REVIEW: The reinvention of love

Book by Helen Humphreys

The reinvention of loveHistory, that incubator of stranger-than-fiction stories, provides the plot outline for Humphreys’ intriguing new novel set in the literary ferment of 19th-century Paris. Its focus is the doomed affair between journalist and literary critic Charles Sainte-Beuve and Adèle Hugo, the wife of Victor Hugo, Sainte-Beuve’s friend and neighbour. It’s a tale whose potential scope is as epic as a Hugo novel, given the sensational details. Cross-dressing! Hermaphroditic genital malformation! Social climbing at the court of Napoleon III! Literary rivalries! Insanity!
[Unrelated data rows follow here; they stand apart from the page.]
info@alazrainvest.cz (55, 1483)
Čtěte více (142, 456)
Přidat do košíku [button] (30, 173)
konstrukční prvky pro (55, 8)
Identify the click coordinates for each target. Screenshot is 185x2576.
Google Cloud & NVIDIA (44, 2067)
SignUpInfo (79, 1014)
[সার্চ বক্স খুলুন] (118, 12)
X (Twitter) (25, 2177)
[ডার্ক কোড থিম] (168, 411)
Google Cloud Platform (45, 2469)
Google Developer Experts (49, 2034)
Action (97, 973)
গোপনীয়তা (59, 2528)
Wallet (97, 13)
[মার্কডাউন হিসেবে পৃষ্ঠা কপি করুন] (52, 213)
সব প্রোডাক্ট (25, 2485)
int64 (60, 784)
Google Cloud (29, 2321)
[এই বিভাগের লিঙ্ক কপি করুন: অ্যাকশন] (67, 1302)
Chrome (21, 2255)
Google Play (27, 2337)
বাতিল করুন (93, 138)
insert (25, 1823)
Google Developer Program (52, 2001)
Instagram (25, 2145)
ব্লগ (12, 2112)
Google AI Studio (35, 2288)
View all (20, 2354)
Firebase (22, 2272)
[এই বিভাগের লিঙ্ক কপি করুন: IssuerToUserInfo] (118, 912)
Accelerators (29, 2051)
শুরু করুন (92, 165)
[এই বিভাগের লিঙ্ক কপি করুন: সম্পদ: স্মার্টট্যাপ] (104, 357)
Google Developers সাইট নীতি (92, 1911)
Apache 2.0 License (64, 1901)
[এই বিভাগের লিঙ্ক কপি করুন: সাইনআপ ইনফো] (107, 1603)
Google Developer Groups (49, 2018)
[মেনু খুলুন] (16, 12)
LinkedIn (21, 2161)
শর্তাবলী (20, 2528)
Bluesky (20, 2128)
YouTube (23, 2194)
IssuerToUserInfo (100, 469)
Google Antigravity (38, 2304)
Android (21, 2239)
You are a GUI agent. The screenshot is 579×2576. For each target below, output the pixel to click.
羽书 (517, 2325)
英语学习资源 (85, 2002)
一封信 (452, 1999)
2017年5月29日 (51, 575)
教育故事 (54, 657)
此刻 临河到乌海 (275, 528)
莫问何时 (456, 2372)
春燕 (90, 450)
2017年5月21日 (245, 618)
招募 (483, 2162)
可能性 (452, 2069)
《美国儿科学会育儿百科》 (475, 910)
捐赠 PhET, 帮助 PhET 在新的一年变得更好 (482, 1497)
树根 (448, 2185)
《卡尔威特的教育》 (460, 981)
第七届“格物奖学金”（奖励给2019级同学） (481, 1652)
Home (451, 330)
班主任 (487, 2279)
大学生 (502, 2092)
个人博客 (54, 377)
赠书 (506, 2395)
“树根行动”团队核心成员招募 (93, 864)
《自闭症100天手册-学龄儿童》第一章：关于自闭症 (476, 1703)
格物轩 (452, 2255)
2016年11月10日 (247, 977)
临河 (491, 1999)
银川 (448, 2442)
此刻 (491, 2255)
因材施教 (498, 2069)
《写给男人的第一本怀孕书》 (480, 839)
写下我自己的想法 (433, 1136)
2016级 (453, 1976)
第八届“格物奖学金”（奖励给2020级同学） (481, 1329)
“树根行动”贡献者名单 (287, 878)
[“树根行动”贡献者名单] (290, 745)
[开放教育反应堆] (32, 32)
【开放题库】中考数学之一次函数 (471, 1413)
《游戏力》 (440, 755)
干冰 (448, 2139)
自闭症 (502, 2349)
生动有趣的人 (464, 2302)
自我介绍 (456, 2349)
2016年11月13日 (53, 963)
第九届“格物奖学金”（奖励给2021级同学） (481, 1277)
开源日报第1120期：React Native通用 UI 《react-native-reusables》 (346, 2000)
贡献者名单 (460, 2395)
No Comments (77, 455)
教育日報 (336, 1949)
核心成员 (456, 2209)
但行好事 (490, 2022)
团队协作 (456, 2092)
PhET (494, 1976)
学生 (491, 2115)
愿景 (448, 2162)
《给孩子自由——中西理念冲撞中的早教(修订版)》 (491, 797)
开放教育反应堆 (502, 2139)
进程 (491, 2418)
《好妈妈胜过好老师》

Yet Humphreys, a nuanced, evocative writer, chooses to fill in the bold outline gently, even pallidly, with pastel hues, alternating Charles’s and Adele’s voices over 30 years. Their affair, conducted in hotel rooms and furtive public meetings for which Sainte-Beuve disguised himself in his mother’s clothing as “Charlotte” with odd alacrity, is truncated, though not because of Sainte-Beuve’s hermaphroditic genital malformation, “a sex the size of a snail,” which turns out to be a bonus for Adèle, who doesn’t want more children. When the arrogant Sainte-Beuve boasts to Hugo he’s bedding his wife, the writer moves the family across the Seine and later to virtual exile in Guernsey, where lovesick Sainte-Beuve later pops up.

It’s not a spoiler to say they don’t live happily ever after. The pompous Sainte-Beauve spends his life pining for Adèle, social climbing at court, travelling in circles that include Chopin, Alexandre Dumas and George Sand (another cross-dresser), and philosophizing about love and his encroaching mortality.

The sympathetic Adèle fares more poorly: tethered to a self-preoccupied husband who flaunts his mistress, devastated by the drowning of her eldest daughter, and unhinged by her daughter Adèle’s dramatic descent into insanity. Her death of heart trouble warrants only one line in Sainte-Beuve’s account. It isn’t the only glaring misstep. In another, Sainte-Beuve, who died in 1869, mentions Marcel Proust, born in 1871, which would make him clairvoyant. Then again, given the extraordinary details that animate this pale yet oddly compelling fictionalization, maybe he was.